New York Times social philosopher and mustachioed Minnesotan Thomas Friedman recently wrote a column about the existential crisis facing humanity as artificially intelligent super-computers like IBM’s Watson learn to do things—diagnose patients, write poetry, compose music, design buildings, tell jokes—that only humans are supposed to be capable of.

If a computer can compose a love sonnet, it begs the question: What does it mean to be human in the age of intelligent machines?

To answer that question, Friedman asked Dov Seidman, a “corporate virtue” consultant and author of, How: Why HOW We Do Anything Means Everything, for his input (the title of which should win an award for its zen-like blend of redundancy and grandiosity.)

Now, you might think “corporate virtue” is one of those Orwellian oxymorons that masks the dark designs of the C-suite with the sweet scent of piety. But no, he’s serious.
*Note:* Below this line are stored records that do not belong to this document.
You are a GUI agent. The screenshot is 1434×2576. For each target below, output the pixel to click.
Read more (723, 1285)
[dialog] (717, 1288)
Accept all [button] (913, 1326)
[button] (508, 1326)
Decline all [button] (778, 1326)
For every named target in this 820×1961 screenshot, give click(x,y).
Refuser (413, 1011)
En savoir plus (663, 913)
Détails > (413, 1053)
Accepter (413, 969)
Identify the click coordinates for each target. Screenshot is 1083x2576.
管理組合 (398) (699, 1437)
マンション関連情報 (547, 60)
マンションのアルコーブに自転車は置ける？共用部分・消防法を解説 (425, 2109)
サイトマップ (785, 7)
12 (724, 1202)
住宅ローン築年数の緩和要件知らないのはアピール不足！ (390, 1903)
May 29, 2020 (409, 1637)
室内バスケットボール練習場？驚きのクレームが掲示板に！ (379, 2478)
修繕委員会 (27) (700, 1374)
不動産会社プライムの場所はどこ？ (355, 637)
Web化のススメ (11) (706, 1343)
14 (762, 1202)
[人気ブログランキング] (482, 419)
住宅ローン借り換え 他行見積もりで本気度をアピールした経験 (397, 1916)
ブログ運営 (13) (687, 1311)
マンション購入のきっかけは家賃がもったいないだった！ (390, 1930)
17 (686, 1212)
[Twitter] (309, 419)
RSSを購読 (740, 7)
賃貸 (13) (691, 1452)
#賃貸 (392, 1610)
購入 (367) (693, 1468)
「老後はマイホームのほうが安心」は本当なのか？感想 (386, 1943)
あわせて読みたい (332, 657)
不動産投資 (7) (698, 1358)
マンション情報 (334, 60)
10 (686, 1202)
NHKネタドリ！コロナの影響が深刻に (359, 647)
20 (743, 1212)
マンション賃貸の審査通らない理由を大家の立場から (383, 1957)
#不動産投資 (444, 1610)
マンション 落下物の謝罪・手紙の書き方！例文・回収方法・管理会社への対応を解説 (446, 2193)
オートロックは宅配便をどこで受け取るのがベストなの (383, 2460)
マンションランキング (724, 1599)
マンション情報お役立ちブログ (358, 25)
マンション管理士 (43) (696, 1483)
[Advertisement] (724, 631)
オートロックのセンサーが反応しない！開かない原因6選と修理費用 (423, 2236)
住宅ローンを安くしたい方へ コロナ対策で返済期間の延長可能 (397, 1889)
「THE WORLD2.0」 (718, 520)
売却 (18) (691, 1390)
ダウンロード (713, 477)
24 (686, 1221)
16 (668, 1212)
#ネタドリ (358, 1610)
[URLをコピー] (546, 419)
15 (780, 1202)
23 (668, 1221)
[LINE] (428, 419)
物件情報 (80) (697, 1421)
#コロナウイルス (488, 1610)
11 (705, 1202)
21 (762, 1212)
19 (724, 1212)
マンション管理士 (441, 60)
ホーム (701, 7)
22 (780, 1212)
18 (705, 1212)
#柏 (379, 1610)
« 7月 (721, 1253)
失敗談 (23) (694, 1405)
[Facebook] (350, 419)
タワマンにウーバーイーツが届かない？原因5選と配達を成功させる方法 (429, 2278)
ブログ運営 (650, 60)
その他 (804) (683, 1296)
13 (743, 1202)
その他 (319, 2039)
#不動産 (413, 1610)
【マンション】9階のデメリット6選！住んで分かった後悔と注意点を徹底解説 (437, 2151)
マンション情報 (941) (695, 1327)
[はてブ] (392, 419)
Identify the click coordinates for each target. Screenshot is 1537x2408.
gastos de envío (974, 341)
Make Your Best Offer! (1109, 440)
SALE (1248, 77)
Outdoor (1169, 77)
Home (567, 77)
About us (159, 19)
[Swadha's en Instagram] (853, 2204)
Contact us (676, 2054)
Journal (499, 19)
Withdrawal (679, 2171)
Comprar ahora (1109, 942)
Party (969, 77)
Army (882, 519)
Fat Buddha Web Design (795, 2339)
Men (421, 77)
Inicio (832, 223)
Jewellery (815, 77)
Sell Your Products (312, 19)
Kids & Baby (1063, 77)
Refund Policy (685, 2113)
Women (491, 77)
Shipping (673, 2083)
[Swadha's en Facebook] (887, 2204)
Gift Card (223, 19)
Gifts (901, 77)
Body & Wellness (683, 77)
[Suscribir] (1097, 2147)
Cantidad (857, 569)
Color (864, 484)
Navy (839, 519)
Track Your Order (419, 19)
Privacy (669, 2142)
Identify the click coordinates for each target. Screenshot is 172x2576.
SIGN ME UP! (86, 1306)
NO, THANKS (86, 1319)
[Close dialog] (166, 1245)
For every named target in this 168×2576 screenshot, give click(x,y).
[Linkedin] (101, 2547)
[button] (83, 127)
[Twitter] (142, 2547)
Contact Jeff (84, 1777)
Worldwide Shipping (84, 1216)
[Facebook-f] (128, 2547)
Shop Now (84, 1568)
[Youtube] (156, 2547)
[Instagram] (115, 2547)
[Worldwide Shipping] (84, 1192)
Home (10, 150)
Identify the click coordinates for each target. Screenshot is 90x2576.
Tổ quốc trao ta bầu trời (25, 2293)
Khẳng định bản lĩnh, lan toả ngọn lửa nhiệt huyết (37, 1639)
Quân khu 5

Sounding more like Dorothy in The Wizard of Oz than an ethical futurist, the one thing machines will never have is “heart,” Seidman insists, adding that it is through the human capacity for love, compassion, virtue, and imagination that our uniqueness will endure. Quoth Seidman: “The technology revolution is thrusting us into ‘the human economy,’ which will be more about creating value with hired hearts — all the attributes that can’t be programmed into software, like passion, character and collaborative spirit.”

Friedman agrees. I don’t.

Here’s why:

According to a lot of hyper-intelligent people (Bill Gates, Stephen Hawking, and Elon Musk among them), the threat posed by an advanced from of artificial intelligence that can teach itself and has access, via the Internet, to all the knowledge in the world, is that it might one day decide human beings are expendable. Then there would be a war of some sort, and in the ultimate battle between man and machine, having a heart (whether organic or metaphorical) might be a liability. If our synthetically intelligent, ever-so-logical adversaries don’t care how much heart and passion we have, only how many resources we are gobbling up relative to our pitiful productive utility, we are toast. Besides, they will have listened to all of our conversations and read all our emails, so they’ll know how much human beings hate each other. Knowing this, they will reach the inevitable conclusion that humanity must be destroyed, if only to make way for some other, better creature to crawl up from the muck and take over the world. You know, something like a basset hound or a rabbit, an animal that mostly minds its own business and isn’t so fascinated by the laws of thermodynamics.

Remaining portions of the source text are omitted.